▶ _Your task_: Each record that follows is to be output in full, precisely as written.

▶ _Records provided_:

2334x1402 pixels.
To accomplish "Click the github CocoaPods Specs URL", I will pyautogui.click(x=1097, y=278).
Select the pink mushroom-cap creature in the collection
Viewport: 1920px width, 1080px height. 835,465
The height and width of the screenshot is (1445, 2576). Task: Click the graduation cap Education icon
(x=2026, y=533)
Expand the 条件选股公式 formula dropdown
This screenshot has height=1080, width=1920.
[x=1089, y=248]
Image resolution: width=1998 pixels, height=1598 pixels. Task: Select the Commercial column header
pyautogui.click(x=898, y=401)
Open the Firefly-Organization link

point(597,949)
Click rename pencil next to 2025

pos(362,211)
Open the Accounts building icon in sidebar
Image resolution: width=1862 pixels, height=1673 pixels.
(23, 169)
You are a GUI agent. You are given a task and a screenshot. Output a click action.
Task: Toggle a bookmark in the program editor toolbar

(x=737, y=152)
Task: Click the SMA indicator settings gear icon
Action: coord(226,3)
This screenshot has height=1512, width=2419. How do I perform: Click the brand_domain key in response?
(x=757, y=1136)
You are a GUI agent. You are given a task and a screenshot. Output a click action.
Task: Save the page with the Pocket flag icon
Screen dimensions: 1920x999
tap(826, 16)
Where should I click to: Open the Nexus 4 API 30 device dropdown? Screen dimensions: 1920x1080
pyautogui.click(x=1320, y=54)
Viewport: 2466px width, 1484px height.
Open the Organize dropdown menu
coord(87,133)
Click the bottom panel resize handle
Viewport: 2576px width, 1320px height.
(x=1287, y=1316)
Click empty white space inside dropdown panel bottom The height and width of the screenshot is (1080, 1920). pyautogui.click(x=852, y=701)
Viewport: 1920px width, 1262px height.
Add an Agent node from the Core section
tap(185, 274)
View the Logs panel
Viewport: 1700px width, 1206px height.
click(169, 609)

▶ _The completed task_:
2334x1402 pixels.
To accomplish "Click the github CocoaPods Specs URL", I will pyautogui.click(x=1097, y=278).
Select the pink mushroom-cap creature in the collection
Viewport: 1920px width, 1080px height. 835,465
The height and width of the screenshot is (1445, 2576). Task: Click the graduation cap Education icon
(x=2026, y=533)
Expand the 条件选股公式 formula dropdown
This screenshot has height=1080, width=1920.
[x=1089, y=248]
Image resolution: width=1998 pixels, height=1598 pixels. Task: Select the Commercial column header
pyautogui.click(x=898, y=401)
Open the Firefly-Organization link

point(597,949)
Click rename pencil next to 2025

pos(362,211)
Open the Accounts building icon in sidebar
Image resolution: width=1862 pixels, height=1673 pixels.
(23, 169)
You are a GUI agent. You are given a task and a screenshot. Output a click action.
Task: Toggle a bookmark in the program editor toolbar

(x=737, y=152)
Task: Click the SMA indicator settings gear icon
Action: coord(226,3)
This screenshot has height=1512, width=2419. How do I perform: Click the brand_domain key in response?
(x=757, y=1136)
You are a GUI agent. You are given a task and a screenshot. Output a click action.
Task: Save the page with the Pocket flag icon
Screen dimensions: 1920x999
tap(826, 16)
Where should I click to: Open the Nexus 4 API 30 device dropdown? Screen dimensions: 1920x1080
pyautogui.click(x=1320, y=54)
Viewport: 2466px width, 1484px height.
Open the Organize dropdown menu
coord(87,133)
Click the bottom panel resize handle
Viewport: 2576px width, 1320px height.
(x=1287, y=1316)
Click empty white space inside dropdown panel bottom The height and width of the screenshot is (1080, 1920). pyautogui.click(x=852, y=701)
Viewport: 1920px width, 1262px height.
Add an Agent node from the Core section
tap(185, 274)
View the Logs panel
Viewport: 1700px width, 1206px height.
click(169, 609)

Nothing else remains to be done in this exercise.